Over the last 20 years or so, I have shot wildfowl all over the country, from the Somerset levels, to the Western Isles of Scotland. When wildfowling, my quarry is usually geese, but I never pass up a shot at Duck, and I have also taken Snipe and Woodcock. As with everything in life, there is a balance, and the true sportsman only takes what he needs. The fortunes of the quarry species wax and wane through the years, and fowl that were once common are now protected so it is important to be mindful of what you take and how often. In the UK it is currently legal to shoot Canada, Greylag and Pinkfoot geese, Gadwall, Goldeneye, Mallard, Pintail, Pochard, Shoveler, Teal, Tufted and Wigeon Duck. They all have an ‘open season’ which in England and Wales on the foreshore is September 1st to February 20th, excepting Christmas day. There are representative groups for shooters, the main one for Wildfowlers being the British Association for Shooting and Conservation, and they offer a range of services to wildfowlers, and coordinate efforts to fight for shooters rights in parliament.

My constant companions in recent times have been my two Labradors, and everything in the sport is harder without them. They are a great comfort to me on a cold December morning, and I would much rather spend my time with them than a fellow human. Other than that, you can have as much or as little kit as you like. I suppose most critical to the task at hand is a gun. I use a cheap Turkish 12 bore semi-automatic shotgun which has a 28” chrome lined barrel and a rubberised coating which is rugged and dependable. For ammo, nothing except non-toxic shot is allowed which means no Lead. Instead I use high performance steel, normally 40 grams of no1 shot for geese and 36 grams of no 2 for duck. Some load their own, but 12 bore shells are relatively cheap so I see no benefit. Alternatives to steel include bismuth and tin (but these are horrendously expensive). Other than that, I have a range of coats to suit the conditions, neoprene chest waders, a game bag and a rucksack, hat, head torch and flask of coffee. A mobile phone is also handy in case you get into trouble.  Some shooters like to use decoys, although these are generally for those in pursuit of duck, not the opportunistic fowler like me.

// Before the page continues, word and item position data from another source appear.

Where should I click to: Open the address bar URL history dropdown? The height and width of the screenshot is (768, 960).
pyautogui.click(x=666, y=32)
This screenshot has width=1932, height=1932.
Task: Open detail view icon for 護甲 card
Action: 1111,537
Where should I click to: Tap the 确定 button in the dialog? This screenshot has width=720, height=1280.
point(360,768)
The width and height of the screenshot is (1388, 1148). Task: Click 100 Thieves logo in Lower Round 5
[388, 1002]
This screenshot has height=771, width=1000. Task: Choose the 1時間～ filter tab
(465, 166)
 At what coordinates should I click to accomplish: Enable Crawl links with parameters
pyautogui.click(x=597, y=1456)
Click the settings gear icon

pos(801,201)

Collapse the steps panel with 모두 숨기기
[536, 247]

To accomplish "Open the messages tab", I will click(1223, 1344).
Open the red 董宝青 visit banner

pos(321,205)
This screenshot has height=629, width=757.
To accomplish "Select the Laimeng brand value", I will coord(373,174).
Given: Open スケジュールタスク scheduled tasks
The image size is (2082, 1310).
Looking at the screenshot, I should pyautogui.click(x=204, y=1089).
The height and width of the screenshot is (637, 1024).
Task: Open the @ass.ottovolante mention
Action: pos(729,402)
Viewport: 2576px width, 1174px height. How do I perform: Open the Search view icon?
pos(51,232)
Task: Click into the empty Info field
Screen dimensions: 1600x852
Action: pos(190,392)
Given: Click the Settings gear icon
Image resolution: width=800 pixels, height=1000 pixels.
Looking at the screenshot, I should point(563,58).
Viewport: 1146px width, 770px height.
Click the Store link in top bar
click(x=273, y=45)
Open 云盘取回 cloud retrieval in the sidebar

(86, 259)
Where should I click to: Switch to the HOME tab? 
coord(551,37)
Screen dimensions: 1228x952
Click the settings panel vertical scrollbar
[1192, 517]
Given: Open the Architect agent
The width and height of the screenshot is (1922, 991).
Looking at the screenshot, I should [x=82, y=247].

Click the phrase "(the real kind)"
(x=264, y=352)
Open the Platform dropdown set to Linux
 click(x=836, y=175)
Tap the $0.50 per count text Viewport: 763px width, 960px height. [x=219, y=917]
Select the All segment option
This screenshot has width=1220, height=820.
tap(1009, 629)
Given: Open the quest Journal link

Columba Palumbus, Going Postal
Image by Tim Bastable from Pixabay

Shooting is not a cheap hobby. On the whole it costs me thousands every year, but Wildfowling on its own is not that expensive. Cartridges cost about 20p a shot (if bought in sufficient quantities), so depending on how well you shoot, it could be very cheap indeed. Maybe £500 on club fees and guest passes, there are few other annual costs after your initial set up has been purchased. Having been in and around shooting for a long time, I know a lot of like-minded people, and shooting becomes cheaper and easier to come by as the years go on. There are wildfowling clubs all around the country, both coastal and inland, and I have been a member of several in my time. I also have permission to shoot stretches of river marsh, but for me, nothing compares to the great estuaries of the Wash and the Humber. Of course, it’s not all outgoings, with a freezer full of the most delicious and healthy meat imaginable, an unbelievable level of fitness from the countless miles of unforgiving terrain covered, and the priceless time alone to think and relax.

Columba Palumbus, Going Postal
Image by Adrian Campfield from Pixabay

The feeling of rain on your face and the bite of frost on your fingertips. The peacefulness of a still moonlit night where you might be the only person in 20 miles. Startling a fox that is stalking the same prey you are seeking. Hearing the myriad calls from sleepy sea birds as they wake from their safe havens on the mud banks. For me, these experiences and countless others are what make the magic of the foreshore real. Even if I never pulled the trigger again, I’d still feel compelled to return. I’m still lucky enough to shoot on the eastern side of the Wash and I relish every chance I get. I wish I could do more, but the pressures of work and home sometimes get in the way, which is something everyone can relate to. If you ever get an opportunity, do not hesitate to grasp it.